El presidente senegalés Leopoldo Senghor recibiendo invitados. Dakar 1966

Desde un principio, el presidente senegalés Léopold Sédar Senghor fue uno de los grandes protagonistas de la cita. Su objetivo era ambicioso: el festival debía articularse como la expresión de una sociedad nueva establecida sobre la base de las promesas nacidas con las independencias africanas. El proyecto tenía como fundamento la “Négritude”, una filosofía nacida entre los años 30 y 40 del siglo XX, que reivindicaba la influencia y autoridad de la cultura negra a nivel mundial. De hecho, Senghor no dudó un solo instante en su discurso inaugural en recalcar la gravedad filosófica del instante con un lema que quedaría marcado en las memorias: “Por la defensa y la ilustración de la Négritude”.

Dakar podía presumir de cara nueva. Resplandecía gracias a las grandes obras lanzadas, los barrios enteros saneados, complejos hoteleros y un nuevo museo construidos. Se quiso –y se logró– hacer de ella una vitrina de la modernidad que marcara el nuevo camino emprendido por las nuevas naciones africanas.

....

**TUS TAREAS:**
1/ Responde estas preguntas sobre el fragmento acerca del festival de Dakar:
(a) ¿En qué décadas del siglo XX nació la filosofía de la “Négritude”?
(b) ¿Con qué lema recalcó Senghor la gravedad filosófica del instante en su discurso inaugural?
(c) ¿Qué se construyó en Dakar junto con los complejos hoteleros?
2/ Transcribe del fragmento sobre el festival de Dakar todo lo que va desde "Dakar podía presumir" hasta "nuevas naciones africanas.", ambos incluidos.

**EXTRACTO DE DATOS:**
....

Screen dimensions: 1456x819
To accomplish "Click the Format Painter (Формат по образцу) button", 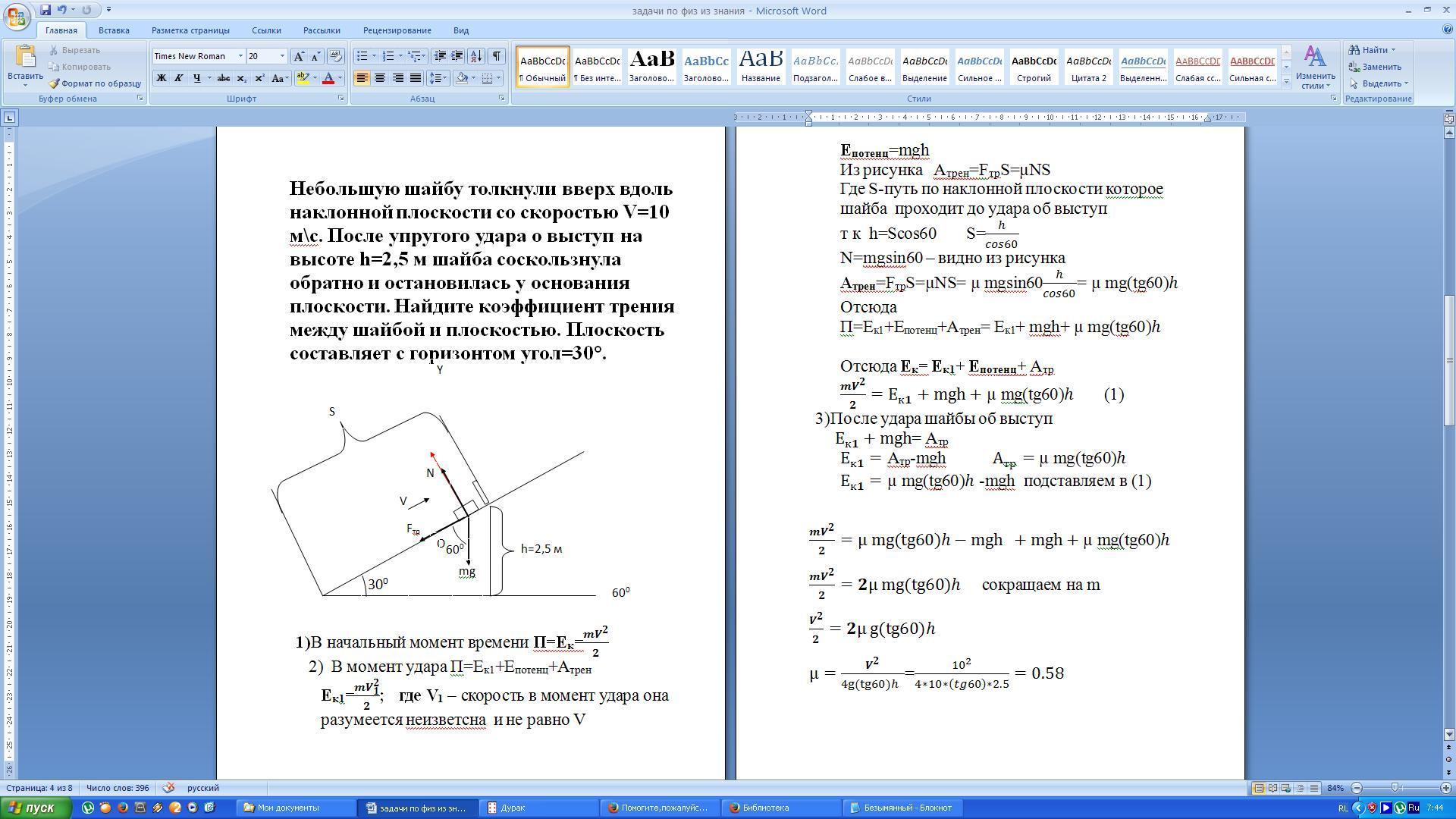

....

**RESPUESTAS POR TAREA:**
1/
(a) Entre los años 30 y 40 del siglo XX.
(b) Con el lema “Por la defensa y la ilustración de la Négritude”.
(c) Un nuevo museo.

2/
Dakar podía presumir de cara nueva. Resplandecía gracias a las grandes obras lanzadas, los barrios enteros saneados, complejos hoteleros y un nuevo museo construidos. Se quiso –y se logró– hacer de ella una vitrina de la modernidad que marcara el nuevo camino emprendido por las nuevas naciones africanas.